§ **Work request**
Exactly as shown, give the full listing again.

§ **Records for this task**
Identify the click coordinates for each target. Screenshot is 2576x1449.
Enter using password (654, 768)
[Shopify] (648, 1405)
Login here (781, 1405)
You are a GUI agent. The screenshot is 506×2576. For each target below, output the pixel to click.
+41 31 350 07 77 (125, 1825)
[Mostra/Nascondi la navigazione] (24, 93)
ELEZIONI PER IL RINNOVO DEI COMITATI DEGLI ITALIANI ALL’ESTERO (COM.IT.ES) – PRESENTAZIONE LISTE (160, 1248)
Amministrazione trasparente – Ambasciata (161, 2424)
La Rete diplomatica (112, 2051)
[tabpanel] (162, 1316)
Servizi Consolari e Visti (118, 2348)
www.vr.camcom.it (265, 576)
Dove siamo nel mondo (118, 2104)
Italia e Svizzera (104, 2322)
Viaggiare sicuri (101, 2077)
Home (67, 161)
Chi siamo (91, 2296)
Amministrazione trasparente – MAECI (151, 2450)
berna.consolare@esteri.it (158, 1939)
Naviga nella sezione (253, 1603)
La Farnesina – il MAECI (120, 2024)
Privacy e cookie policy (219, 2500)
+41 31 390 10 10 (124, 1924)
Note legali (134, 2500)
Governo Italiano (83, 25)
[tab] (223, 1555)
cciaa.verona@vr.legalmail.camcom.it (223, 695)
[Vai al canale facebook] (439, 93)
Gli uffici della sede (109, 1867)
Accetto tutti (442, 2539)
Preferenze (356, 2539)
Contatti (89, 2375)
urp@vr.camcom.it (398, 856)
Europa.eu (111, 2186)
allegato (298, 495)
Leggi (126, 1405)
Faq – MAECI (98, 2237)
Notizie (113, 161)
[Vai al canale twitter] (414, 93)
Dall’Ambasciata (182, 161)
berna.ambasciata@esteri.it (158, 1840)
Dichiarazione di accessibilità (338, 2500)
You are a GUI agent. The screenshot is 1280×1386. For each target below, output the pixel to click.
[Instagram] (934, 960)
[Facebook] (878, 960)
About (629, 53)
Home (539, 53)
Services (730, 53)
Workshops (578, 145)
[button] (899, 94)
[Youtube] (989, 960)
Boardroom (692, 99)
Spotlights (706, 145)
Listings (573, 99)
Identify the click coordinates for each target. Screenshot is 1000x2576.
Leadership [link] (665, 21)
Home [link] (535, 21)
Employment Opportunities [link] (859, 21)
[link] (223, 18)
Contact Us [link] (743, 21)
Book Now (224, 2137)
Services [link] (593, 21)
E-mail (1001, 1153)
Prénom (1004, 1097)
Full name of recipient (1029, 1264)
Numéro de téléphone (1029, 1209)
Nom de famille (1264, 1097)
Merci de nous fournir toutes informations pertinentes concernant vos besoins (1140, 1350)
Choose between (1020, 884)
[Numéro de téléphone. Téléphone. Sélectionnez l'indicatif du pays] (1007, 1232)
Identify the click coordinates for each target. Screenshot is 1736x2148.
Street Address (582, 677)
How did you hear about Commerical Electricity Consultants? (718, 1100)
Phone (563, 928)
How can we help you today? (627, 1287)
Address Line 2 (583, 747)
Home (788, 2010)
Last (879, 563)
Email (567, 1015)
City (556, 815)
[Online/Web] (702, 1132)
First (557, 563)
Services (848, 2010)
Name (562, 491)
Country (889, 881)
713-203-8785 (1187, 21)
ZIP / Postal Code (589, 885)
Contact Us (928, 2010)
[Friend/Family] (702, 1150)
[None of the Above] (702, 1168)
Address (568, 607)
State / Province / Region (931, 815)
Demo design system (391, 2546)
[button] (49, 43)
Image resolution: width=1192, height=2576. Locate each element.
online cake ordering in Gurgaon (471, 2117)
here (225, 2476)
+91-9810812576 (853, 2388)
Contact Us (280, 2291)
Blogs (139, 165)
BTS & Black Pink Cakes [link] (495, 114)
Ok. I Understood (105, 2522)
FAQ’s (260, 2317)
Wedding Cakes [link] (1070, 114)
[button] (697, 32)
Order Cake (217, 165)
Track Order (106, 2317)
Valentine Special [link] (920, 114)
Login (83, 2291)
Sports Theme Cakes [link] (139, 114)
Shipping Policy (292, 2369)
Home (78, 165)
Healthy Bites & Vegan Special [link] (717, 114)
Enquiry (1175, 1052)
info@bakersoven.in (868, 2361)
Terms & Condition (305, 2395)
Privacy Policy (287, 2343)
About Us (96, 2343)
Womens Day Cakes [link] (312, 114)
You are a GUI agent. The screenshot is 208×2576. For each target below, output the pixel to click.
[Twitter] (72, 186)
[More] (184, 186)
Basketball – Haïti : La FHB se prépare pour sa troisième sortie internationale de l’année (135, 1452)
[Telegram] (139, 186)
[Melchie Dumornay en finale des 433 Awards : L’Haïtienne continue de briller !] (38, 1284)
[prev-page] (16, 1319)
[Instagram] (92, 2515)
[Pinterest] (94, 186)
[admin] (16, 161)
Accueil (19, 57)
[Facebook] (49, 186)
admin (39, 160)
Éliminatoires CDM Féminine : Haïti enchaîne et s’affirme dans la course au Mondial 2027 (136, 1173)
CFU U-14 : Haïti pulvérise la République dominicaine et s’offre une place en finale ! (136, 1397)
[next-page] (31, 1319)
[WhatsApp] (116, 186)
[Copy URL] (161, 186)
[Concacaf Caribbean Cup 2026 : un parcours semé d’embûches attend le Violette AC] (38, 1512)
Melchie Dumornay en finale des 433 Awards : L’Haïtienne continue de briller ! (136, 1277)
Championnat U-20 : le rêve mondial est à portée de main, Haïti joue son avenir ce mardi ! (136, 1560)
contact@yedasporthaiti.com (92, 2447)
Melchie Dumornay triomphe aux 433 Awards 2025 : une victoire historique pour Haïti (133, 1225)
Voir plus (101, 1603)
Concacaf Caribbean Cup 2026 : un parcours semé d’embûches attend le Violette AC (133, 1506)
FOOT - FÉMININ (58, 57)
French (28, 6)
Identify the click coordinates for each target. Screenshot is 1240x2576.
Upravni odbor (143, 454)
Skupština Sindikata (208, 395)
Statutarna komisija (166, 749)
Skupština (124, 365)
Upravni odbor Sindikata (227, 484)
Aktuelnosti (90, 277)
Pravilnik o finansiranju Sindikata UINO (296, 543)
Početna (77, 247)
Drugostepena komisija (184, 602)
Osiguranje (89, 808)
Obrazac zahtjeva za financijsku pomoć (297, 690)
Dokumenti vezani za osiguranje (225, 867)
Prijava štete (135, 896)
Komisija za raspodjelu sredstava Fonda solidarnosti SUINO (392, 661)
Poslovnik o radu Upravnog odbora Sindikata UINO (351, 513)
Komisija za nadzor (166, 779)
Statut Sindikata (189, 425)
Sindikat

§ **Task answer**
Identify the click coordinates for each target. Screenshot is 2576x1449.
Enter using password (654, 768)
[Shopify] (648, 1405)
Login here (781, 1405)
You are a GUI agent. The screenshot is 506×2576. For each target below, output the pixel to click.
+41 31 350 07 77 (125, 1825)
[Mostra/Nascondi la navigazione] (24, 93)
ELEZIONI PER IL RINNOVO DEI COMITATI DEGLI ITALIANI ALL’ESTERO (COM.IT.ES) – PRESENTAZIONE LISTE (160, 1248)
Amministrazione trasparente – Ambasciata (161, 2424)
La Rete diplomatica (112, 2051)
[tabpanel] (162, 1316)
Servizi Consolari e Visti (118, 2348)
www.vr.camcom.it (265, 576)
Dove siamo nel mondo (118, 2104)
Italia e Svizzera (104, 2322)
Viaggiare sicuri (101, 2077)
Home (67, 161)
Chi siamo (91, 2296)
Amministrazione trasparente – MAECI (151, 2450)
berna.consolare@esteri.it (158, 1939)
Naviga nella sezione (253, 1603)
La Farnesina – il MAECI (120, 2024)
Privacy e cookie policy (219, 2500)
+41 31 390 10 10 (124, 1924)
Note legali (134, 2500)
Governo Italiano (83, 25)
[tab] (223, 1555)
cciaa.verona@vr.legalmail.camcom.it (223, 695)
[Vai al canale facebook] (439, 93)
Gli uffici della sede (109, 1867)
Accetto tutti (442, 2539)
Preferenze (356, 2539)
Contatti (89, 2375)
urp@vr.camcom.it (398, 856)
Europa.eu (111, 2186)
allegato (298, 495)
Leggi (126, 1405)
Faq – MAECI (98, 2237)
Notizie (113, 161)
[Vai al canale twitter] (414, 93)
Dall’Ambasciata (182, 161)
berna.ambasciata@esteri.it (158, 1840)
Dichiarazione di accessibilità (338, 2500)
You are a GUI agent. The screenshot is 1280×1386. For each target below, output the pixel to click.
[Instagram] (934, 960)
[Facebook] (878, 960)
About (629, 53)
Home (539, 53)
Services (730, 53)
Workshops (578, 145)
[button] (899, 94)
[Youtube] (989, 960)
Boardroom (692, 99)
Spotlights (706, 145)
Listings (573, 99)
Identify the click coordinates for each target. Screenshot is 1000x2576.
Leadership [link] (665, 21)
Home [link] (535, 21)
Employment Opportunities [link] (859, 21)
[link] (223, 18)
Contact Us [link] (743, 21)
Book Now (224, 2137)
Services [link] (593, 21)
E-mail (1001, 1153)
Prénom (1004, 1097)
Full name of recipient (1029, 1264)
Numéro de téléphone (1029, 1209)
Nom de famille (1264, 1097)
Merci de nous fournir toutes informations pertinentes concernant vos besoins (1140, 1350)
Choose between (1020, 884)
[Numéro de téléphone. Téléphone. Sélectionnez l'indicatif du pays] (1007, 1232)
Identify the click coordinates for each target. Screenshot is 1736x2148.
Street Address (582, 677)
How did you hear about Commerical Electricity Consultants? (718, 1100)
Phone (563, 928)
How can we help you today? (627, 1287)
Address Line 2 (583, 747)
Home (788, 2010)
Last (879, 563)
Email (567, 1015)
City (556, 815)
[Online/Web] (702, 1132)
First (557, 563)
Services (848, 2010)
Name (562, 491)
Country (889, 881)
713-203-8785 (1187, 21)
ZIP / Postal Code (589, 885)
Contact Us (928, 2010)
[Friend/Family] (702, 1150)
[None of the Above] (702, 1168)
Address (568, 607)
State / Province / Region (931, 815)
Demo design system (391, 2546)
[button] (49, 43)
Image resolution: width=1192, height=2576. Locate each element.
online cake ordering in Gurgaon (471, 2117)
here (225, 2476)
+91-9810812576 (853, 2388)
Contact Us (280, 2291)
Blogs (139, 165)
BTS & Black Pink Cakes [link] (495, 114)
Ok. I Understood (105, 2522)
FAQ’s (260, 2317)
Wedding Cakes [link] (1070, 114)
[button] (697, 32)
Order Cake (217, 165)
Track Order (106, 2317)
Valentine Special [link] (920, 114)
Login (83, 2291)
Sports Theme Cakes [link] (139, 114)
Shipping Policy (292, 2369)
Home (78, 165)
Healthy Bites & Vegan Special [link] (717, 114)
Enquiry (1175, 1052)
info@bakersoven.in (868, 2361)
Terms & Condition (305, 2395)
Privacy Policy (287, 2343)
About Us (96, 2343)
Womens Day Cakes [link] (312, 114)
You are a GUI agent. The screenshot is 208×2576. For each target below, output the pixel to click.
[Twitter] (72, 186)
[More] (184, 186)
Basketball – Haïti : La FHB se prépare pour sa troisième sortie internationale de l’année (135, 1452)
[Telegram] (139, 186)
[Melchie Dumornay en finale des 433 Awards : L’Haïtienne continue de briller !] (38, 1284)
[prev-page] (16, 1319)
[Instagram] (92, 2515)
[Pinterest] (94, 186)
[admin] (16, 161)
Accueil (19, 57)
[Facebook] (49, 186)
admin (39, 160)
Éliminatoires CDM Féminine : Haïti enchaîne et s’affirme dans la course au Mondial 2027 (136, 1173)
CFU U-14 : Haïti pulvérise la République dominicaine et s’offre une place en finale ! (136, 1397)
[next-page] (31, 1319)
[WhatsApp] (116, 186)
[Copy URL] (161, 186)
[Concacaf Caribbean Cup 2026 : un parcours semé d’embûches attend le Violette AC] (38, 1512)
Melchie Dumornay en finale des 433 Awards : L’Haïtienne continue de briller ! (136, 1277)
Championnat U-20 : le rêve mondial est à portée de main, Haïti joue son avenir ce mardi ! (136, 1560)
contact@yedasporthaiti.com (92, 2447)
Melchie Dumornay triomphe aux 433 Awards 2025 : une victoire historique pour Haïti (133, 1225)
Voir plus (101, 1603)
Concacaf Caribbean Cup 2026 : un parcours semé d’embûches attend le Violette AC (133, 1506)
FOOT - FÉMININ (58, 57)
French (28, 6)
Identify the click coordinates for each target. Screenshot is 1240x2576.
Upravni odbor (143, 454)
Skupština Sindikata (208, 395)
Statutarna komisija (166, 749)
Skupština (124, 365)
Upravni odbor Sindikata (227, 484)
Aktuelnosti (90, 277)
Pravilnik o finansiranju Sindikata UINO (296, 543)
Početna (77, 247)
Drugostepena komisija (184, 602)
Osiguranje (89, 808)
Obrazac zahtjeva za financijsku pomoć (297, 690)
Dokumenti vezani za osiguranje (225, 867)
Prijava štete (135, 896)
Komisija za raspodjelu sredstava Fonda solidarnosti SUINO (392, 661)
Poslovnik o radu Upravnog odbora Sindikata UINO (351, 513)
Komisija za nadzor (166, 779)
Statut Sindikata (189, 425)
Sindikat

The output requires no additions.